> _EXERCISE DATA_:

——————————

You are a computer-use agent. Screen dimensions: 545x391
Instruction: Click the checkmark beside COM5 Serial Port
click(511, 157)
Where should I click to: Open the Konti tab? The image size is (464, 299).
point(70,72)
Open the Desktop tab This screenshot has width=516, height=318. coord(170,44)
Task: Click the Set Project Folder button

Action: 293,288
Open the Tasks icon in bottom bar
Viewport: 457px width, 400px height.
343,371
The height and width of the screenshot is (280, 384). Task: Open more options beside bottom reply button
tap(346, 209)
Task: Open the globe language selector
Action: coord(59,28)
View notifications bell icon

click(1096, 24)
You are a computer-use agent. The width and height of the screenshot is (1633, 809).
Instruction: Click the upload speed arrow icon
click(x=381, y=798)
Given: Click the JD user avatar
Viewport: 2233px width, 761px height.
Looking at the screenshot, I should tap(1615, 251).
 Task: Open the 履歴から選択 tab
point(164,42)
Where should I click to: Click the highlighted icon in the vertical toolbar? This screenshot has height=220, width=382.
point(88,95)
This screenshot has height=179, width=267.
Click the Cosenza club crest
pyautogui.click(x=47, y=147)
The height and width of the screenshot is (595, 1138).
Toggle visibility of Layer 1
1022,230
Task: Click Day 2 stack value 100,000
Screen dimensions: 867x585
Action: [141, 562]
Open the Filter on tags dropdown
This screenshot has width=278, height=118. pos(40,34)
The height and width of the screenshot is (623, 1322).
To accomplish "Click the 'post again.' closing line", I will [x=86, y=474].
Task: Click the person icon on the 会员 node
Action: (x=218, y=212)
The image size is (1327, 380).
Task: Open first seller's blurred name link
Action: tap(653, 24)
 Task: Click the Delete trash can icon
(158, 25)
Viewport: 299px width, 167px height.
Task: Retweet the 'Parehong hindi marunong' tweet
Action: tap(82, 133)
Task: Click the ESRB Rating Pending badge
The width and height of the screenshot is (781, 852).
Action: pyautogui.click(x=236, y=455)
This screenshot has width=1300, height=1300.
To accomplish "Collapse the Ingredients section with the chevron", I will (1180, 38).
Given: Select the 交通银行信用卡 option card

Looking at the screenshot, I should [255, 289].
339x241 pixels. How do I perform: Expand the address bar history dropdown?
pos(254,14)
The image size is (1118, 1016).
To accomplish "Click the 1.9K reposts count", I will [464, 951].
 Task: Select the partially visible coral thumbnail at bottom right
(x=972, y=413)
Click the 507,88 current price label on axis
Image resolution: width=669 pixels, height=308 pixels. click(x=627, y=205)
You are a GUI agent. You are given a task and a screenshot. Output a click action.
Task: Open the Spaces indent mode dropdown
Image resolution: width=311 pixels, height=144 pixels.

——————————

> _PROBLEM STATEMENT_: Copy, please, every line from the start of the entries down to the line that holds "Open the Desktop", with both of those lines included and no others.

> _EXERCISE ANSWER_:
You are a computer-use agent. Screen dimensions: 545x391
Instruction: Click the checkmark beside COM5 Serial Port
click(511, 157)
Where should I click to: Open the Konti tab? The image size is (464, 299).
point(70,72)
Open the Desktop tab This screenshot has width=516, height=318. coord(170,44)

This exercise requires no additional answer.